Getting Started#

Installation#

The simplest installation is through pip or conda:

PIP

pip install dowhy

CONDA

conda install -c conda-forge dowhy

Further installation scenarios and instructions can be found at Installation.

“Hello causal inference world”#

In this section, we will show the “Hello world” version of DoWhy. DoWhy is based on a simple unifying language for causal inference, unifying two powerful frameworks, namely graphical causal models (GCM) and potential outcomes (PO). It uses graph-based criteria and do-calculus for modeling assumptions and identifying a non-parametric causal effect.

To get you started, we introduce two features out of a large variety of features DoWhy offers.

Effect inference#

For effect estimation, DoWhy switches to methods based primarily on potential outcomes. To do it, DoWhy offers a simple 4-step recipe consisting of modeling a causal model, identification, estimation, and refutation:

from dowhy import CausalModel
import dowhy.datasets

# Generate some sample data
data = dowhy.datasets.linear_dataset(
    beta=10,
    num_common_causes=5,
    num_instruments=2,
    num_samples=10000)

# Step 1: Create a causal model from the data and given graph.
model = CausalModel(
    data=data["df"],
    treatment=data["treatment_name"],
    outcome=data["outcome_name"],
    graph=data["gml_graph"])

# Step 2: Identify causal effect and return target estimands
identified_estimand = model.identify_effect()

# Step 3: Estimate the target estimand using a statistical method.
estimate = model.estimate_effect(identified_estimand,
                                 method_name="backdoor.propensity_score_matching")

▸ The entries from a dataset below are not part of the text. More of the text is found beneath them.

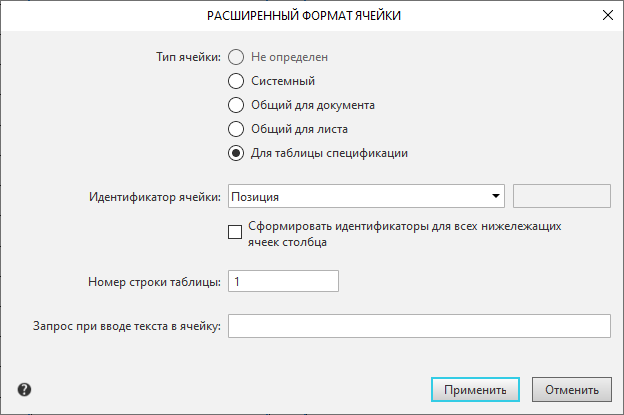Select Для таблицы спецификации radio button
The image size is (624, 415).
[x=236, y=153]
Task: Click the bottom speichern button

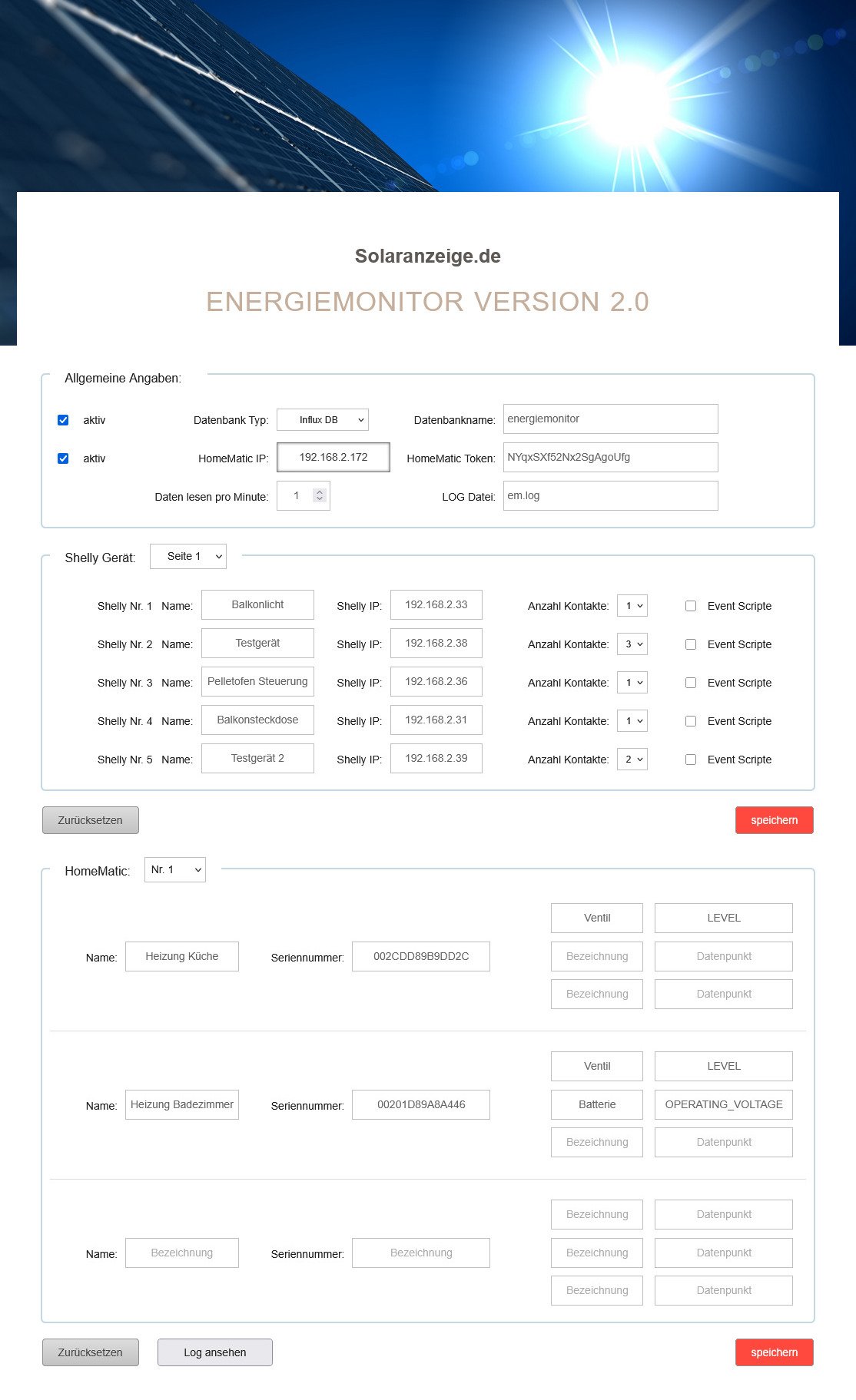Action: click(774, 1352)
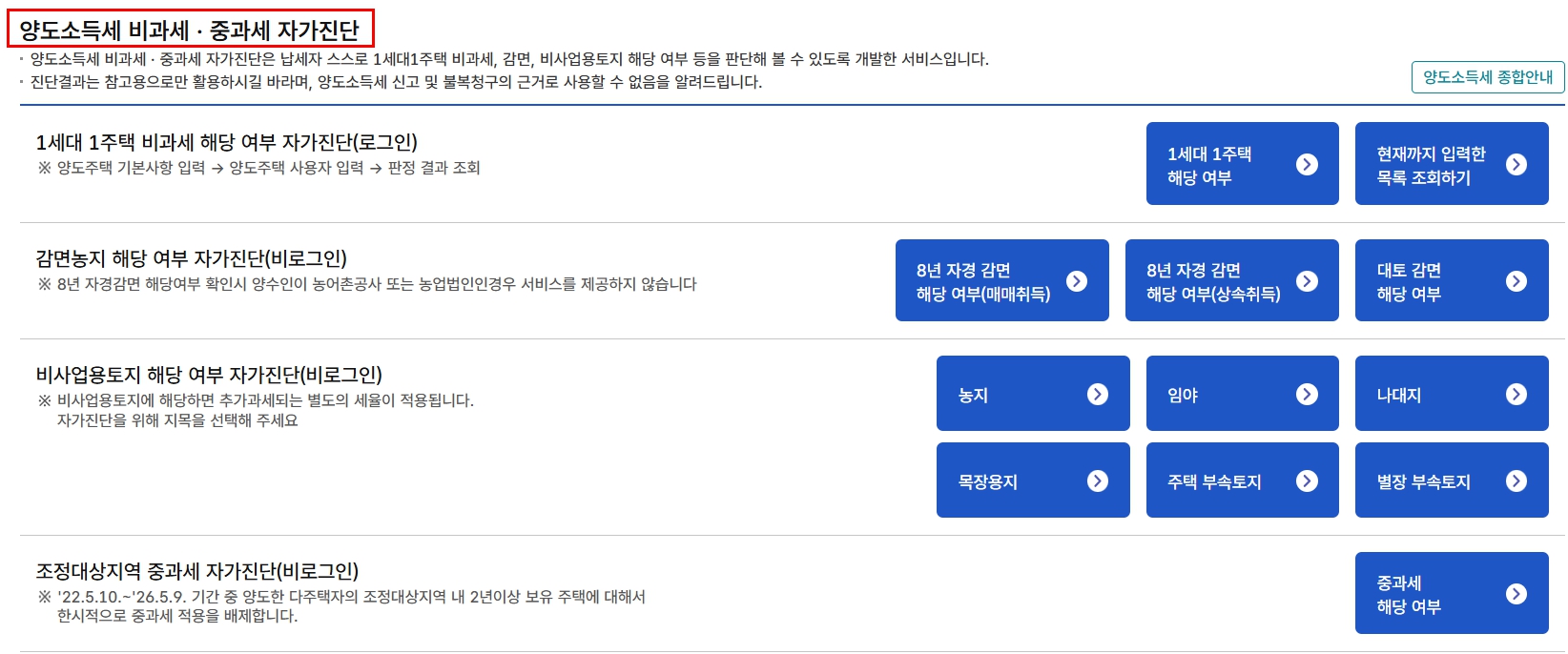The image size is (1568, 654).
Task: Click arrow icon on 농지 button
Action: [x=1098, y=394]
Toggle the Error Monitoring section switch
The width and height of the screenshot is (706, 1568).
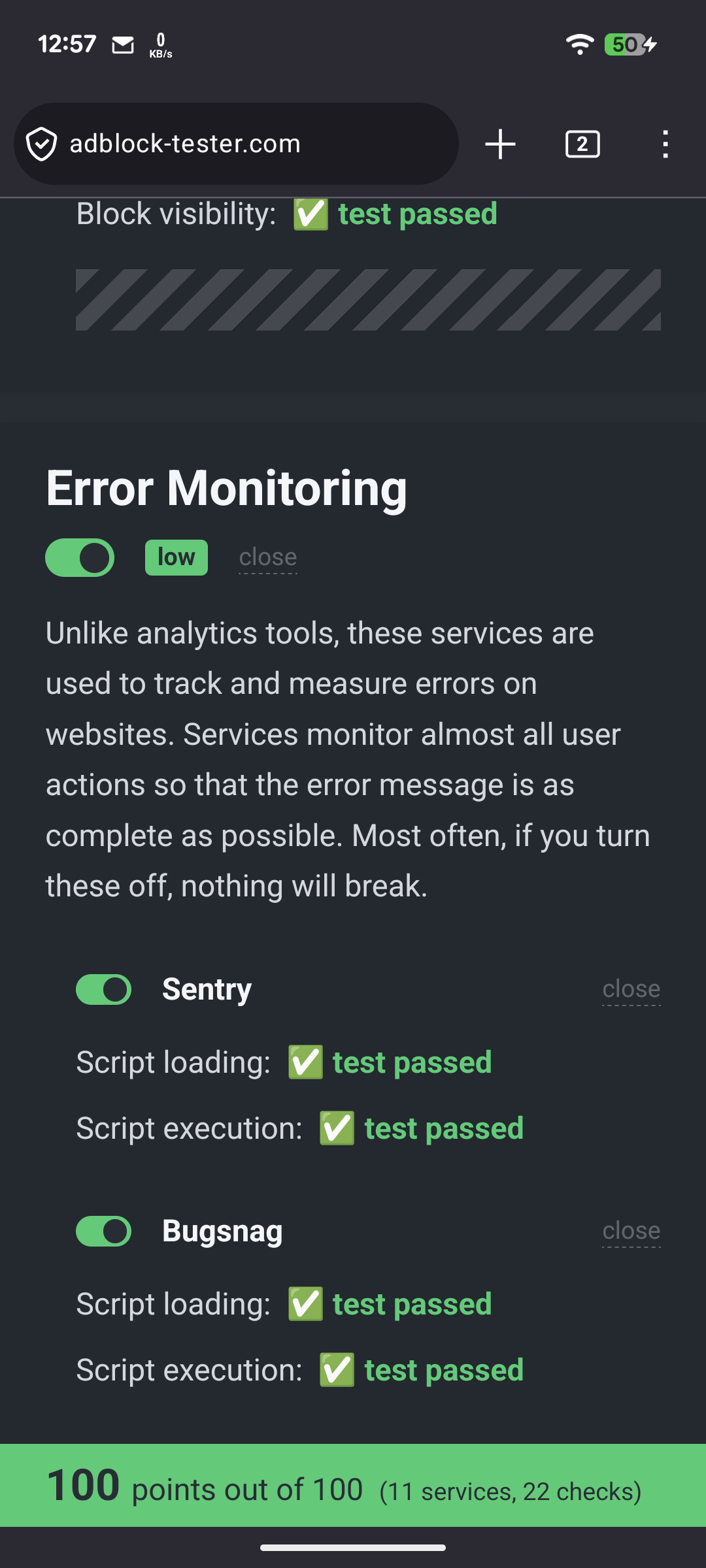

# Step 4: Refute the obtained estimate using multiple robustness checks.
refute_results = model.refute_estimate(identified_estimand, estimate,
                                       method_name="random_common_cause")

To understand what these four steps mean (and why we need four steps), the best place to learn more is the user guide’s Estimating Causal Effects chapter. Alternatively, you can dive into the code and explore basic features in Basic Example for Calculating the Causal Effect.

For estimation of conditional effects, you can also use methods from EconML using the same API, refer to Conditional Average Treatment Effects (CATE) with DoWhy and EconML.

Graphical causal model-based inference#

For features like root cause analysis, point-wise counterfactual inference, structural analysis and similar, DoWhy uses graphical causal models. The language of graphical causal models again offers a variety of causal questions that can be answered. DoWhy’s API to answer these causal questions follows a simple 3-step recipe as follows:

import networkx as nx, numpy as np, pandas as pd
from dowhy import gcm

# Let's generate some "normal" data we assume we're given from our problem domain:
X = np.random.normal(loc=0, scale=1, size=1000)
Y = 2 * X + np.random.normal(loc=0, scale=1, size=1000)
Z = 3 * Y + np.random.normal(loc=0, scale=1, size=1000)
data = pd.DataFrame(dict(X=X, Y=Y, Z=Z))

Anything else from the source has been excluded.